From Bugzilla Helper: User-Agent: Mozilla/4.77 [en] (X11; U; Linux 2.4.6-xfs i686) Description of problem: I've got a system with software RAID10 set up on it. The pertinent parts of /etc/raidtab are below. The system has roswell1 installed on it, with all the up2date patches as of late last week. This filesystem consistently hangs after some period of use (bonnie, tiobench, etc). No messages are printed to the screen or to any log file. /proc/mdstat looks fine. The system comes up fine after reboot. But once in this state, any access to this filesystem hangs that command. I have five other raid sets defined using these same disks. None of the other filesystems give me any trouble. # ls /raid10 & # ps -fl F S UID PID PPID C PRI NI ADDR SZ WCHAN STIME TTY TIME CMD 100 S root 2532 2531 0 76 0 - 623 wait4 16:49 pts/1 00:00:00 -bash 000 D root 2599 2532 0 69 0 - 427 down 16:50 pts/1 00:00:00 ls --color=tty /raid10 000 R root 2631 2532 0 79 0 - 771 - 16:52 pts/1 00:00:00 ps -fl # cat /proc/mdstat Personalities : [raid0] [raid1] [raid5] read_ahead 1024 sectors md7 : active raid0 md6[1] md5[0] 10249088 blocks 64k chunks md5 : active raid1 sdb7[1] sda7[0] 5124608 blocks [2/2] [UU] md6 : active raid1 sdd7[1] sdc7[0] 5124608 blocks [2/2] [UU] # # first half of /raid10 # raiddev /dev/md5 raid-level 1 nr-raid-disks 2 chunk-size 64k persistent-superblock 1 nr-spare-disks 0 device /dev/sda7 raid-disk 0 device /dev/sdb7 raid-disk 1 # # second half of /raid10 # raiddev /dev/md6 raid-level 1 nr-raid-disks 2 chunk-size 64k persistent-superblock 1 nr-spare-disks 0 device /dev/sdc7 raid-disk 0 device /dev/sdd7 raid-disk 1 # # /raid10 # raiddev /dev/md7 raid-level 0 nr-raid-disks 2 chunk-size 64k persistent-superblock 1 nr-spare-disks 0 device /dev/md5 raid-disk 0 device /dev/md6 raid-disk 1 Version-Release number of selected component (if applicable): How reproducible: Always Steps to Reproduce: 1. boot 2. use the raid10 filesystem 3. wait for filesystem to lock up Actual Results: locks up Expected Results: keeps working Additional info: This may be ext3 related, though that could be a red herring.
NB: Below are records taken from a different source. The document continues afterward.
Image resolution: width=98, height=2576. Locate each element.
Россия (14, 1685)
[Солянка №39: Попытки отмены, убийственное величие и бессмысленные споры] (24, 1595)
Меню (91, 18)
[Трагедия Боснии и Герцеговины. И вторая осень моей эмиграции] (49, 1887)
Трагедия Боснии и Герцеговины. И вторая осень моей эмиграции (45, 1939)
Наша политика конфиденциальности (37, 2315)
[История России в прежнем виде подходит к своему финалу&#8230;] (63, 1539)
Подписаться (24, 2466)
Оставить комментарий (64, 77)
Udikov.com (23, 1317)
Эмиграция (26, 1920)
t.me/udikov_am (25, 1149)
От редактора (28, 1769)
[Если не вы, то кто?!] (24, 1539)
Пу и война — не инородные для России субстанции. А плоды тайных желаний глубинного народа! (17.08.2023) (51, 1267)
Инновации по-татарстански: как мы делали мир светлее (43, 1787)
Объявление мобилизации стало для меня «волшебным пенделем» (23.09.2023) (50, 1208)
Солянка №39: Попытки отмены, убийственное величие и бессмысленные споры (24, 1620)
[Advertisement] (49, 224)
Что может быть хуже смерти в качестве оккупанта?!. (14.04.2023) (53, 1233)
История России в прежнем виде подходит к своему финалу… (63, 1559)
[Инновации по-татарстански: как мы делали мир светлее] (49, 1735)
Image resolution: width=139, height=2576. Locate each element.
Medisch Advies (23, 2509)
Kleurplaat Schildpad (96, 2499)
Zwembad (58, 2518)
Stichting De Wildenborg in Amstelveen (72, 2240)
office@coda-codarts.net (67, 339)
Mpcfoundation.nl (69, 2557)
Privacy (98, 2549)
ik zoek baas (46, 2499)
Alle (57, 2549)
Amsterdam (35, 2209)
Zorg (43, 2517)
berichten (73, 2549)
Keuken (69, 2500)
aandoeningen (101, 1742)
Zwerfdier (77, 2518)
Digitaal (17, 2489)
before I reboot to run more tests... # ps -fle | grep ' D ' 040 D root 8 1 0 69 0 - 0 end 12:36 ? 00:00:41 [bdflush] 040 D root 9 1 0 69 0 - 0 end 12:36 ? 00:00:11 [kupdated] 040 D root 213 1 0 69 0 - 0 end 12:36 ? 00:00:16 [kjournald] 040 D root 1786 1 0 69 0 - 1410 down 13:28 ? 00:00:03 ./tiotest -t 2 -f 512 -r 2000 -b 4096 -d /raid10 -T 040 D root 1787 1 0 69 0 - 1410 down 13:28 ? 00:00:03 ./tiotest -t 2 -f 512 -r 2000 -b 4096 -d /raid10 -T 000 D root 2599 2532 0 69 0 - 427 down 16:50 pts/1 00:00:00 ls --color=tty /raid10
changed to component "kernel" per request of Stephen Tweedie I will also attach the output of alt-sysrq-t and the output of ps -efal.
Created attachment 28779 [details] /var/log/messages content from pressing alt-sysrq-t
Created attachment 28780 [details] ps -efal output from roughly the same time as the alt-sysrq-t output
We (Red Hat) should try to fix this before next release.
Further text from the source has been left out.